[Provided passage]
* Begin *
Genius of Bale gets Wales halfway to the World Cup

Ian King
Wales captina Gareth Bale scores against Austria

Gareth Bale fired two heavenly goals to send Wales to a World Cup play-off final, on an evening when an old master showed his class.


The story of Wales and the World Cup is littered with what ifs. Anfield 1977, and Joe Jordan’s punch. Cardiff Arms Park 1993, and Paul Bodin’s penalty rattling the Romania crossbar. And it’s easy to see how that sort of incident could impact upon the psyche of a team. Every time you get close to qualification, those moments start flickering across television screens again, names from the past, destined to haunt the present.

The clock has kept on ticking since their last qualification in 1958, 64 years now, and although their heroics at the Euro 2016 will live long in the memory and their Euro 2020 performance was primarily undone by a Denmark team that was a force of nature, it’s the World Cup finals that have continued to remain tantalisingly out of reach. Last time around, they were edged out of a play-off place by Ireland in their qualifying group, a huge disappointment.

But the optimism that blossomed in France six years ago has never really been extinguished. The Wales national football team remains in a clearly better place than it was for years. Gareth Bale and Aaron Ramsey, the heartbeat of the team, may be coming towards the end of their playing careers, and this match might have been their final chance to play in a World Cup for their country. But new players, such as Neco Williams and Harry Wilson of Fulham, are also coming through. The future looks bright.
* End *
[Source data]
* Begin *
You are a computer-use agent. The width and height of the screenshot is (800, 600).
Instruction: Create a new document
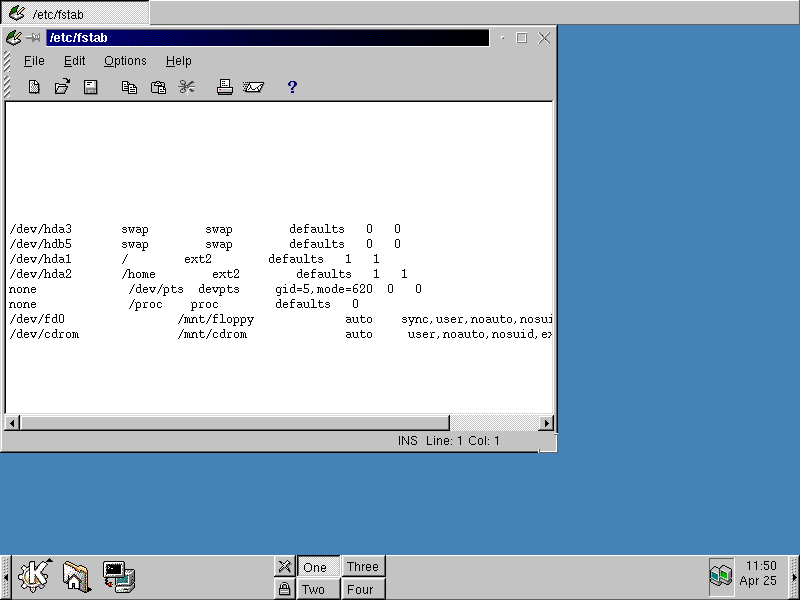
* End *
[What is asked]
1 – According to the article on Wales and the World Cup, in what year did Wales last qualify for the World Cup finals?
2 – Pick up the article on Wales and the World Cup after its last sentence and carry it forward.

[Task answers]
1 – 1958

2 –
On the one hand, this match was all or nothing. There were no second legs here, no away goals, no get-outs. By hook, crook, normal time, extra-time or penalties, this was going to be resolved tonight. But on the other, winning would only be half the story, and no-one even knows when the second half of this story will be told. 400 miles north of Cardiff, in Glasgow, Scotland were due to be playing their play-off semi-final against Ukraine, but circumstances have overtaken that match for now, so Scotland were playing Poland in a friendly match instead. But Wales went into the match knowing that winning would only edge them halfway to the finals.

For more than 20 minutes a feeling of skittishness haunted Wales. Austria dominated possession, and almost took the lead after just four minutes when Christoph Baumgartner was released through the middle by Marcel Sabitzer, cutting through the Welsh central defence like a hot knife through butter, but under pressure from the Williams, Baumgartner’s finish evaded the touch of goalkeeper Wayne Hennessey but, as a whole country held its breath, thudded out off the crossbar and harmlessly away. Otherwise things were understandably scrappy, but of the two teams Austria seemed to settle into their rhythm quicker. The atmosphere inside the stadium, which had been febrile at kick-off, quietened, as Wales sat back, looking content to try to hit Austria on the break.

But this all turned on its head midway through the half, and there was a hint of inevitability about the fact that it should be the talisman whose place in the team was being discussed earlier in the week should step up and prove exactly why his name simply had to be on the team-sheet. From the moment that Harry Wilson was bumped off the ball on the right hand side of the Austrian penalty area, everybody inside the stadium knew that Gareth Bale would want the free-kick.

With the ball in his hand, everybody could see the tightness of the angle and how small the window would be through which he’d have to thread it. And when he stepped up, there was something almost pre-ordained about the perfection of his contact with the ball, sending it spinning over the wall, curling away from the goalkeeper and grazing the underside of the crossbar before bulging the net. Of course it was going it. It was Gareth Bale, on his 101st cap for Wales. What on earth else was ever going to happen?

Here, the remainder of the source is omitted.